Lembaga Administrasi Negara (LAN) memberi pengertian “lembaga independen adalah lembaga pemerintah dan non pemerintah yang bebas dari pengendalian oleh pemerintah dan pembuat kebijakan (legislatif), bebas dari pengendalian oleh pemanfaatan kelompok, dan bebas dari kepentingan tertentu serta bersifat netral.

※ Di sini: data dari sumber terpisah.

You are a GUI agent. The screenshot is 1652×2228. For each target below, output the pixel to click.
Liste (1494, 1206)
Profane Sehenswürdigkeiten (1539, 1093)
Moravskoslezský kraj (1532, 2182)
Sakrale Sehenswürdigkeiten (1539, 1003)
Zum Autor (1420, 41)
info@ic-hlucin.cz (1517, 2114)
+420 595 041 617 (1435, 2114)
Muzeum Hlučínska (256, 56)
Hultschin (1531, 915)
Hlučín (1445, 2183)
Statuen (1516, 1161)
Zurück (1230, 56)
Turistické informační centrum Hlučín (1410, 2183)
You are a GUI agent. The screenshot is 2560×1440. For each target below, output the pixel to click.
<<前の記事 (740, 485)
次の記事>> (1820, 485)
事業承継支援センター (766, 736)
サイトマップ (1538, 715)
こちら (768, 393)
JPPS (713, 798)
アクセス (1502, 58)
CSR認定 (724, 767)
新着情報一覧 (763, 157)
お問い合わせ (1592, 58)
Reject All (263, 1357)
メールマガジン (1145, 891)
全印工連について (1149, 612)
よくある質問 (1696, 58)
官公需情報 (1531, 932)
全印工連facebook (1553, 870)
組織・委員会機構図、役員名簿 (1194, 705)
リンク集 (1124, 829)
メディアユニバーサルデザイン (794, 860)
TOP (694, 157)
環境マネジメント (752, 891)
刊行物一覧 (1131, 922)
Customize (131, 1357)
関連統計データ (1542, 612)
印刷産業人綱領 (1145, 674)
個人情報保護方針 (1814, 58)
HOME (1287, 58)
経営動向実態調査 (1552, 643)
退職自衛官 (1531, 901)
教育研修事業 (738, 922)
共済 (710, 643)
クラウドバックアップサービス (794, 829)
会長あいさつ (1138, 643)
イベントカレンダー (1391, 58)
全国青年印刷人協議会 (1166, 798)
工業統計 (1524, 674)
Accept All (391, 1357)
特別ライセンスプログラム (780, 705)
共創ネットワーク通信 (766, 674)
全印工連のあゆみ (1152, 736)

Di negara-negara demokrasi yang telah mapan, pada tiga dasawarsa terakhir abad ke-20, banyak tumbuh lembaga-lembaga negara baru. Lembaga-lembaga baru tersebut umumnya disebut sebagai state auxiliary organs , atau auxiliary institutions sebagai lembaga negara yang bersifat penunjang. Di antara lembaga-lembaga itu kadang-kadang ada juga yang disebut sebagai self regulatory agencies , independent supervisory bodies , atau lembaga-lembaga yang menjalankan fungsi campuran ( mix function) antara fungsi-fungsi regulatif, administratif, dan fungsi penghukuman yang biasanya dipisahkan tetapi justru dilakukan secara bersamaan oleh lembaga-lembaga baru tersebut. Lembaga-lembaga seperti ini di Amerika Serikat disebut juga the headless fourth branch of the government , sedangkan di Inggris lembaga-lembaga seperti ini biasa disebut quasi autonomus non governmental organizations atau disingkat quango’s.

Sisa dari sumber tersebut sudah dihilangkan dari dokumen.